Nei suoi occhi era un'espressione di tenerezza così buona che io mi sentivo struggere dentro. Tendevo le labbra e la baciavo su le palpebre. Ella voleva fare la stessa cosa a me. Poi ripeteva:

—Ora dormiamo.

E scendeva un velo d'oblio su la nostra sventura, talvolta.

Spesso i suoi poveri piedi erano gelati. Io li toccavo, di sotto alle coperte, e mi parevano di marmo. Ella diceva in fatti:

—Sono morti.

Erano scarni, sottili, così minuti che quasi mi entravano nel pugno. Avevo per loro una grande pietà. Io stesso riscaldavo per loro sul braciere il panno di lana, non mi stancavo di prenderne cura. Avrei voluto intiepidirli con l'alito, coprirli di baci. Si mescolavano alla mia nuova pietà ricordi lontani d'amore, ricordi del tempo felice quando io non tralasciavo mai di calzarli al mattino e di nudarli a sera con le mie proprie mani per una consuetudine quasi votiva, stando in ginocchio.

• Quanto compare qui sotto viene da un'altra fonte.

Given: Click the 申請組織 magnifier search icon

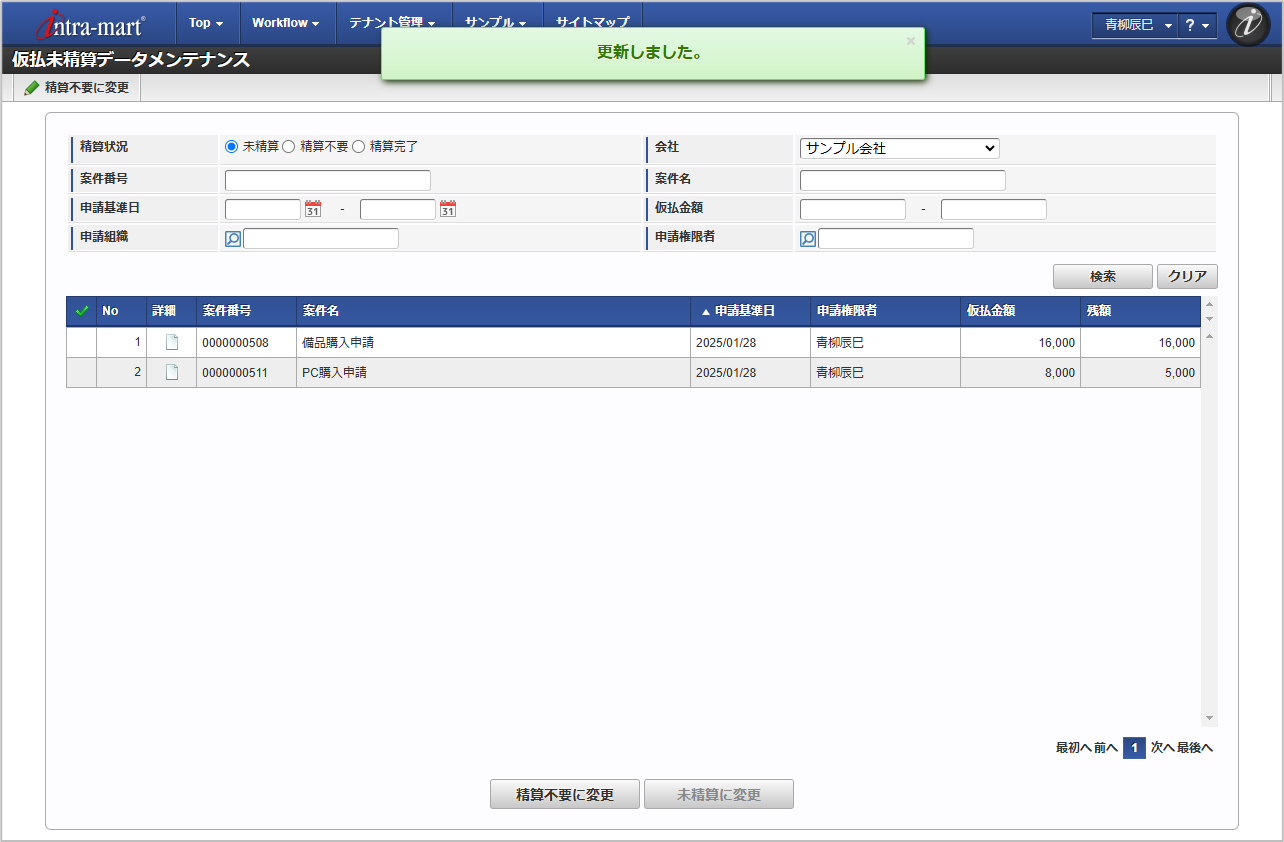Looking at the screenshot, I should [x=233, y=238].
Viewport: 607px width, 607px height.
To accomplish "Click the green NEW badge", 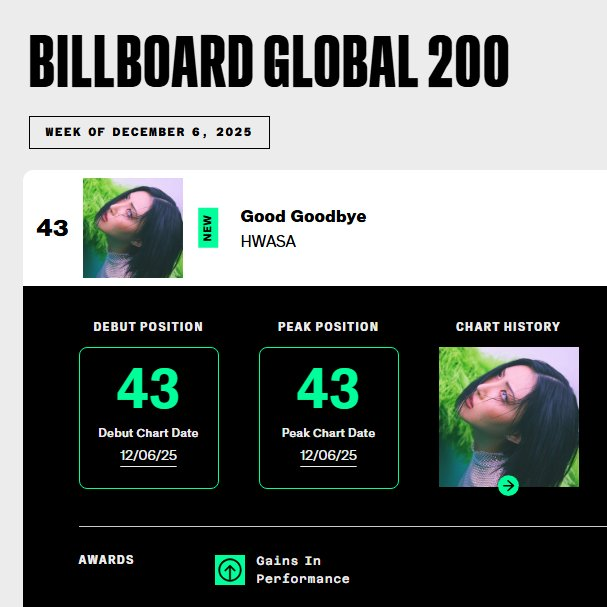I will 208,228.
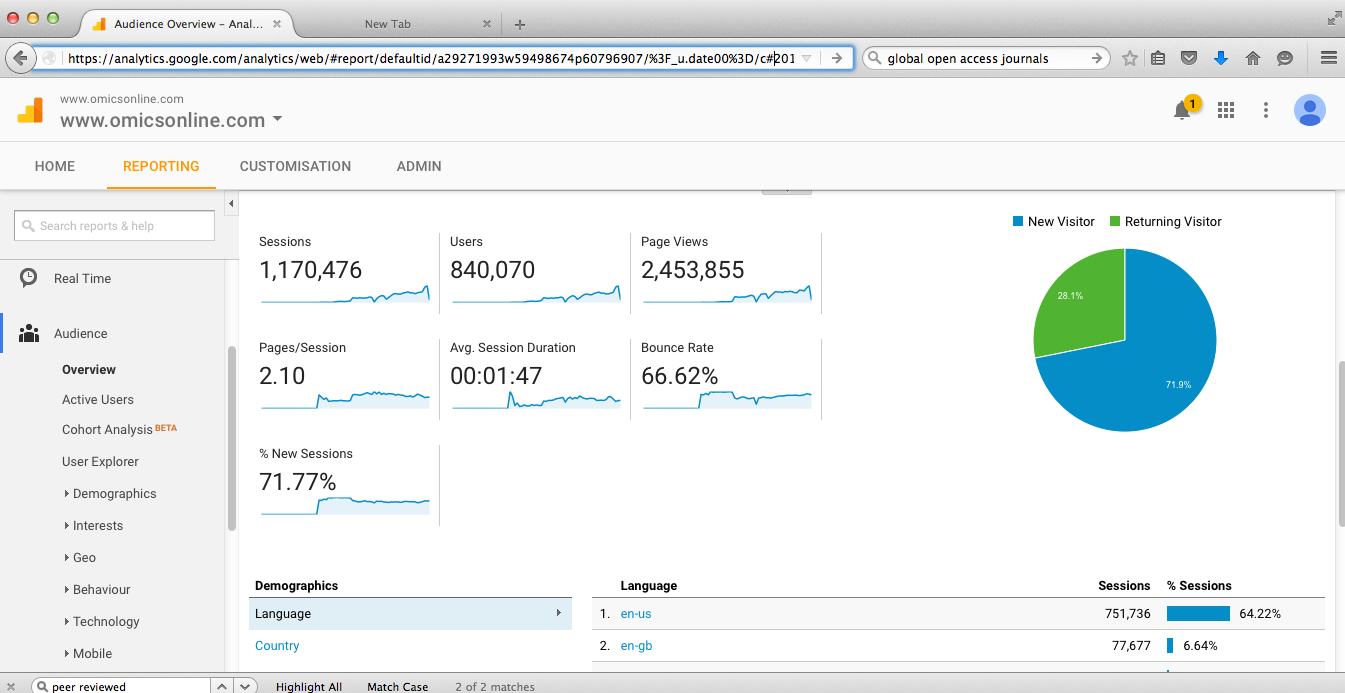Open Firefox Pocket from the toolbar
The image size is (1345, 693).
[x=1189, y=58]
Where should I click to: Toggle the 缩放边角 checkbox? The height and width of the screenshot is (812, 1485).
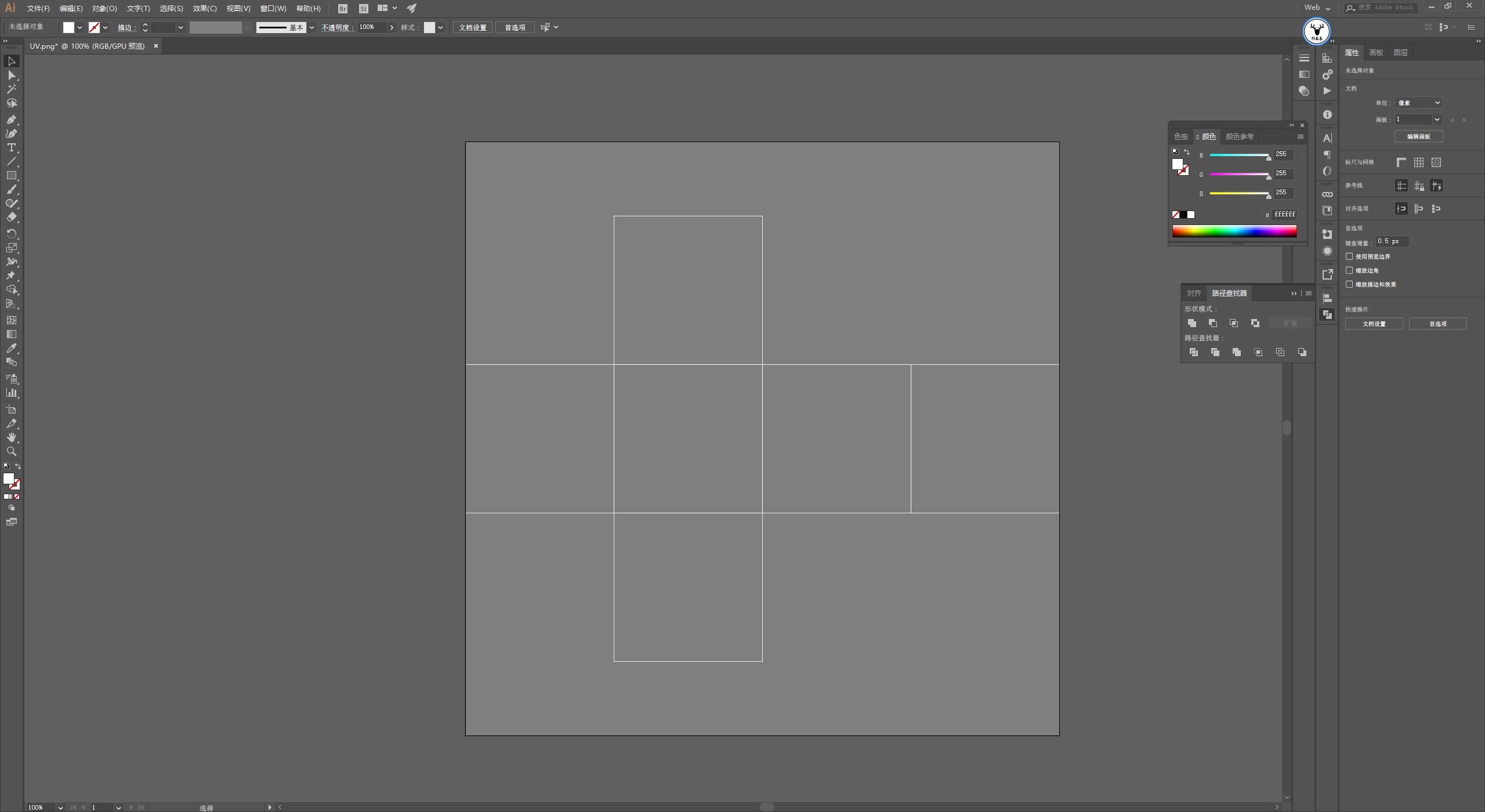[x=1349, y=270]
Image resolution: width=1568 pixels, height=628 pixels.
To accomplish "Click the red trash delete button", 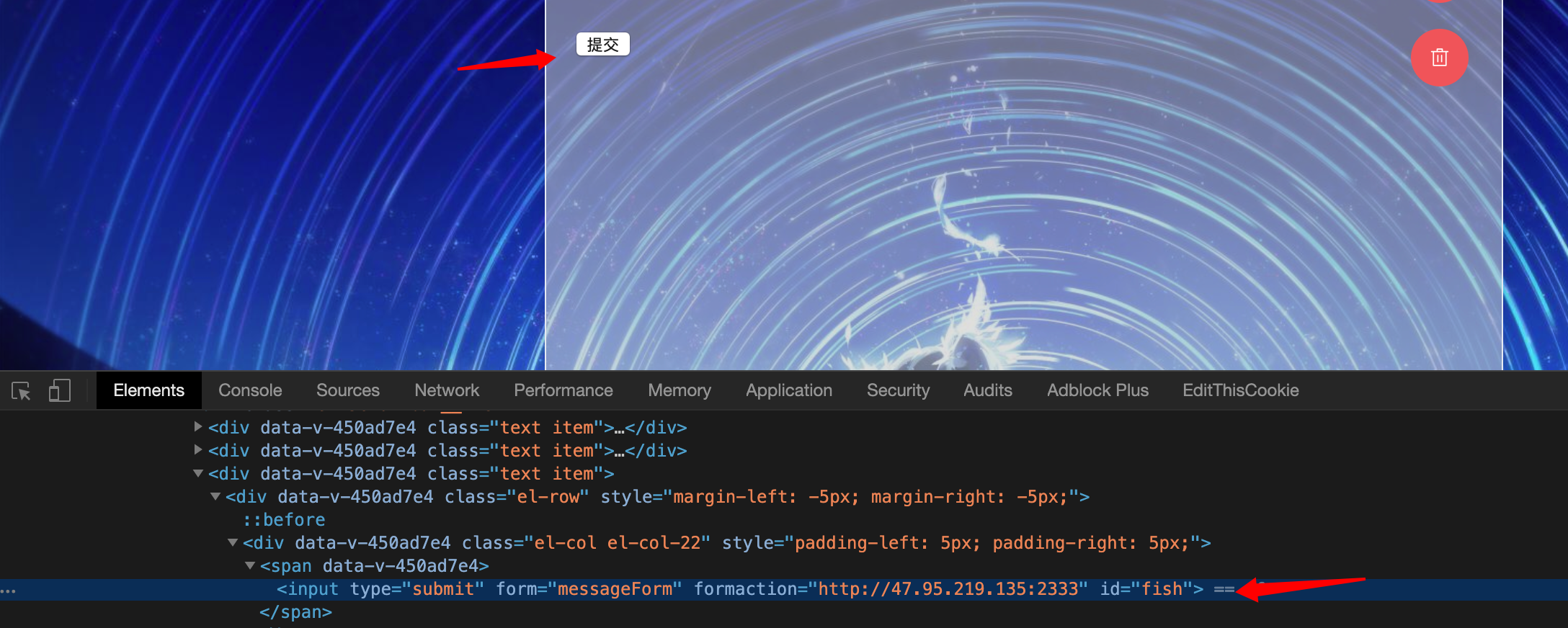I will click(x=1439, y=58).
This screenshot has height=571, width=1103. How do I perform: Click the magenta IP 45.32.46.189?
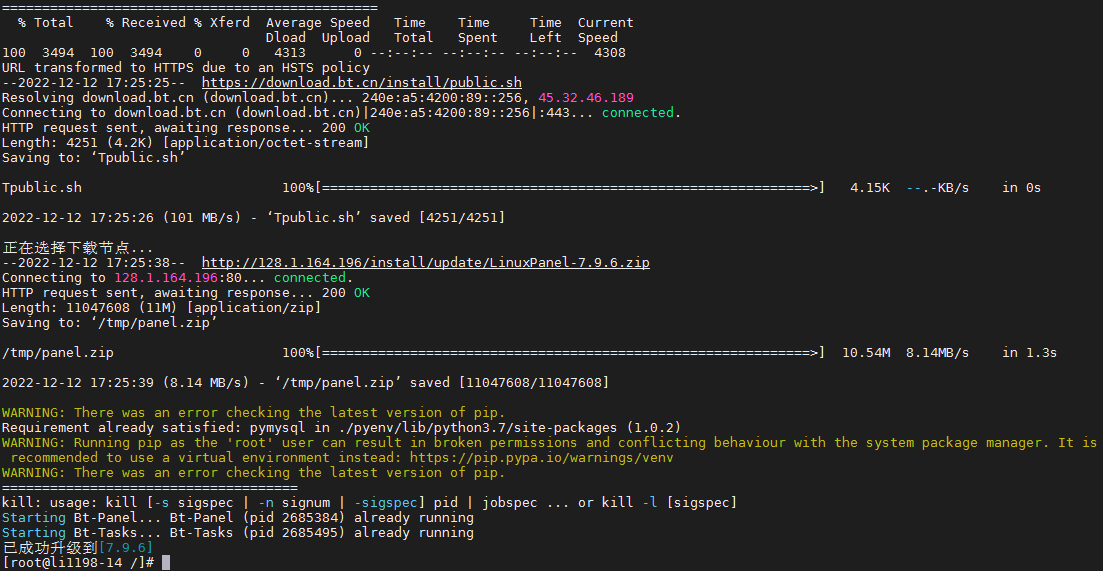point(586,98)

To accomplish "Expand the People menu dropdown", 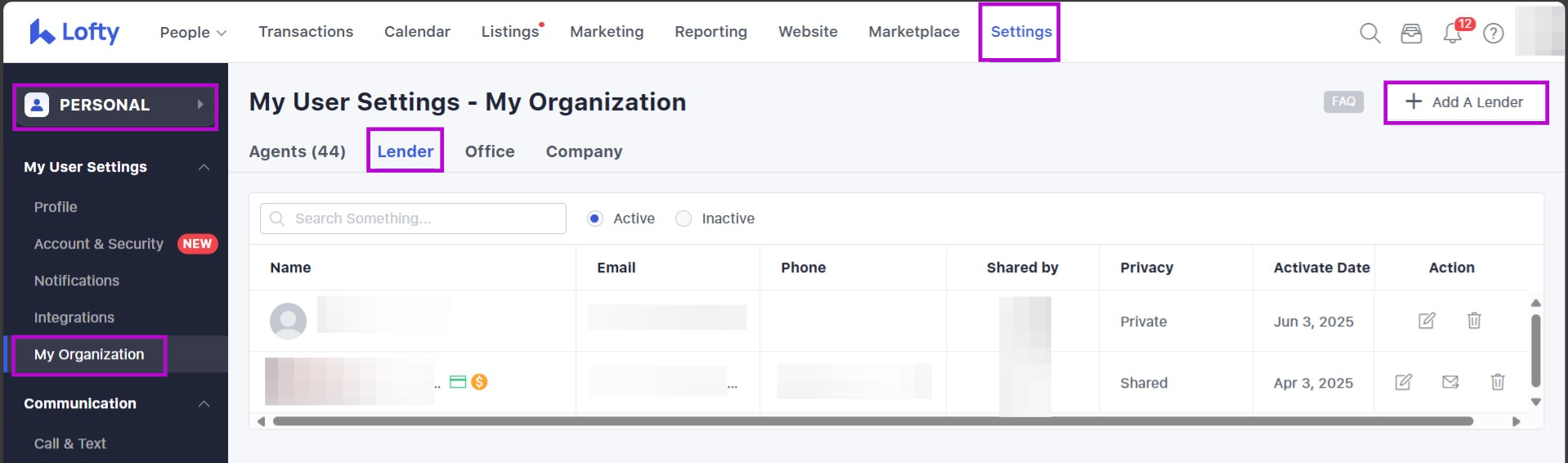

Un giorno, dopo lunghe veglie, ero così stanco che un sonno irresistibile mi colse a punto mentre tenevo le mani sotto le coperte e avvolgevo nel panno caldo i piccoli piedi morti. Reclinai la testa, e restai là addormentato nell'atto.

Come mi svegliai, vidi nell'alcova mia madre, mio fratello, il dottore, che mi guardavano sorridendo. Rimasi confuso.

—Povero figliuolo! Non ne puoi più—disse mia madre ravviandomi i capelli con uno dei suoi gesti più affettuosi.